A ProPublica report published this week says that risk assessment algorithms, such as ones that are used in courts to better inform judges during criminal sentencing, are biased against black people. Certain algorithms can be used to rate a person’s risk of future crime. The report notes that the Justice Department’s National Institute of Corrections now “encourages the use of such combined assessments at every stage of the criminal justice process. And a landmark sentencing reform bill currently pending in Congress would mandate the use of such assessments in federal prisons.”
Risk scores have long been suspected of reflecting racial bias, but efforts to find out exactly how biased they are — or how racist they are — have stagnated. According to ProPublica, research shows that risk scores of more than 7,000 people indicated that the algorithm used to predict their risk of future crime made mistakes such as falsely flagging black defendants and mislabeling white defendants as low-risk.
This is not the first report of widely-used algorithms producing racist results.
A late April report from Bloomberg found that an algorithm employed by Amazon excluded minority neighborhoods in Boston, Atlanta, Chicago, Dallas, New York City, and Washington, D.C. from its Prime Free Same-Day Delivery service while extending the service to white neighborhoods.
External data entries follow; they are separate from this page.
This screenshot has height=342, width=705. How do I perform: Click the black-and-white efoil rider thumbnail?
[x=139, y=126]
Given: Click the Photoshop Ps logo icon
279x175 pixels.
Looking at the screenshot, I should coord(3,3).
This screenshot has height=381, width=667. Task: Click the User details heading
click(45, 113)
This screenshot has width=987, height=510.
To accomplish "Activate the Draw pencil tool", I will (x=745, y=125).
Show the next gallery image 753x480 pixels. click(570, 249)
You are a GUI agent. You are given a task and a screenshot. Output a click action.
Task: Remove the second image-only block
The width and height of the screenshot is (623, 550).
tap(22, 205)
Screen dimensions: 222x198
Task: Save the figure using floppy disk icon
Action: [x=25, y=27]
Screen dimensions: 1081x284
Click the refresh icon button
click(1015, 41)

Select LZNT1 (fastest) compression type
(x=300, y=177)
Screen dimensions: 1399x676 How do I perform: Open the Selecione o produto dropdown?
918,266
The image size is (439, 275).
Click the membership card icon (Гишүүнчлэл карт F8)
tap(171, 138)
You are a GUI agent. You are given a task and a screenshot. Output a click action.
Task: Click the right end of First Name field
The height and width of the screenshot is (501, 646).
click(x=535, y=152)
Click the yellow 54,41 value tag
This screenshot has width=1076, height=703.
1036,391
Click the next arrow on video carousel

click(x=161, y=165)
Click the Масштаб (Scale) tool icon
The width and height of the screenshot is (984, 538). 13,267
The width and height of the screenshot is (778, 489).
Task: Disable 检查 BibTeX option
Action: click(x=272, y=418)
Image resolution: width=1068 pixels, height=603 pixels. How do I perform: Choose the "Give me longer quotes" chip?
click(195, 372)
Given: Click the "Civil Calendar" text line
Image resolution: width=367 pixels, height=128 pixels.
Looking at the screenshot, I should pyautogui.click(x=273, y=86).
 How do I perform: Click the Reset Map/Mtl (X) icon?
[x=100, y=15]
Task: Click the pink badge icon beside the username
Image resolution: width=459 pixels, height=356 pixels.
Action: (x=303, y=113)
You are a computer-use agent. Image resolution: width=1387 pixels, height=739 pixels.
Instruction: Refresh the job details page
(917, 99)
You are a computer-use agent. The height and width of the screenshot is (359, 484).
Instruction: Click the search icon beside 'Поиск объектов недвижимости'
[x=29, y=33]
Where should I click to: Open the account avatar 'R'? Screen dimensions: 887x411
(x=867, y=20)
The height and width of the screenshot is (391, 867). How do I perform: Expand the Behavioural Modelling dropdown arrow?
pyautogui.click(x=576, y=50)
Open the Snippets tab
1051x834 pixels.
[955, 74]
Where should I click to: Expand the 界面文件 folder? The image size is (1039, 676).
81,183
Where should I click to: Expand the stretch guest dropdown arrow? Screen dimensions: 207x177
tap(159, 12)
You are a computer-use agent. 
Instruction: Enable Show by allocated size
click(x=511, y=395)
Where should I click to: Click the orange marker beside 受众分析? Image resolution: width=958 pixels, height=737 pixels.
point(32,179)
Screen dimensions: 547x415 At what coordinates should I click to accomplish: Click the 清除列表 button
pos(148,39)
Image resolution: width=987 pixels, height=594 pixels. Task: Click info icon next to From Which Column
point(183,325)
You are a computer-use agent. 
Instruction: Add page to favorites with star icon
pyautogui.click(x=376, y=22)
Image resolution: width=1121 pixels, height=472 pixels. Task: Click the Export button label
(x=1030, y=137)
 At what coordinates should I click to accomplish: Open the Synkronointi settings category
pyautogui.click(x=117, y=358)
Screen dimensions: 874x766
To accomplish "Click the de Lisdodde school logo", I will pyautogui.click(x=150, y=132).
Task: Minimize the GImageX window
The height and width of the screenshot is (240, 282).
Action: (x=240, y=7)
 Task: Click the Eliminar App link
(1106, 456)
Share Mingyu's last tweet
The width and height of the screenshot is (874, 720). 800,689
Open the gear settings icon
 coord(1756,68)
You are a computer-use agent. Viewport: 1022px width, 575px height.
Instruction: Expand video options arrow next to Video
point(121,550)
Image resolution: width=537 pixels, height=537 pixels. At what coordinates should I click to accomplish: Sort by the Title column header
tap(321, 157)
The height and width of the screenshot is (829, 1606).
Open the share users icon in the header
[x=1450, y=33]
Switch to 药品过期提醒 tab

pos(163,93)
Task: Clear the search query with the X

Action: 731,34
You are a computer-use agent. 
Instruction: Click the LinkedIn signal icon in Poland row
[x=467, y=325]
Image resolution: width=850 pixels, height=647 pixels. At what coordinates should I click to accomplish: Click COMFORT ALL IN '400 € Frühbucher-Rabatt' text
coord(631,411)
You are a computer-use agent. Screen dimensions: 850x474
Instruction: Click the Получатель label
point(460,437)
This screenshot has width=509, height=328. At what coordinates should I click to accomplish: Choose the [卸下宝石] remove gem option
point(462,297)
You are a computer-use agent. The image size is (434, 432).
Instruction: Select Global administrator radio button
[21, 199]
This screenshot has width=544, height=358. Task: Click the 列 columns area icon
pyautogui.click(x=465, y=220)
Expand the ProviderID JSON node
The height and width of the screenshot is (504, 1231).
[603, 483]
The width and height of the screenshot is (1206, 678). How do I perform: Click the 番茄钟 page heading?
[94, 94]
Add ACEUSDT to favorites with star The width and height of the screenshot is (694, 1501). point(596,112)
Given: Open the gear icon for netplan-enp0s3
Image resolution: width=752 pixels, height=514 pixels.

Amazon argued that its algorithm used data to tell the company that it wouldn’t make a profit in certain neighborhoods with its same-day delivery service, and therefore the company excluded those regions. The subsequent uproar saw lawmakers calling on Amazon to change its system to include those neighborhoods; the company has complied in New York, Chicago, and Boston.
Some algorithms in Google services such as Google Photos have come under fire in recent months for labeling people of certain races as animals, rather than labeling them by their human names, as Google claims the service is designed to do.
In a sexist turn, an NPR report from March describes studies that have found how women are more likely to be shown lower-paying jobs than men in online ads via those advertising algorithms.
At the core of this issue is the the fact that, even though algorithms should be as unbiased as mathematical equations, they are still created and implemented by humans. And humans are rarely unbiased. This realization should act as a red flag as the world looks ahead to the next generation of artificial intelligence.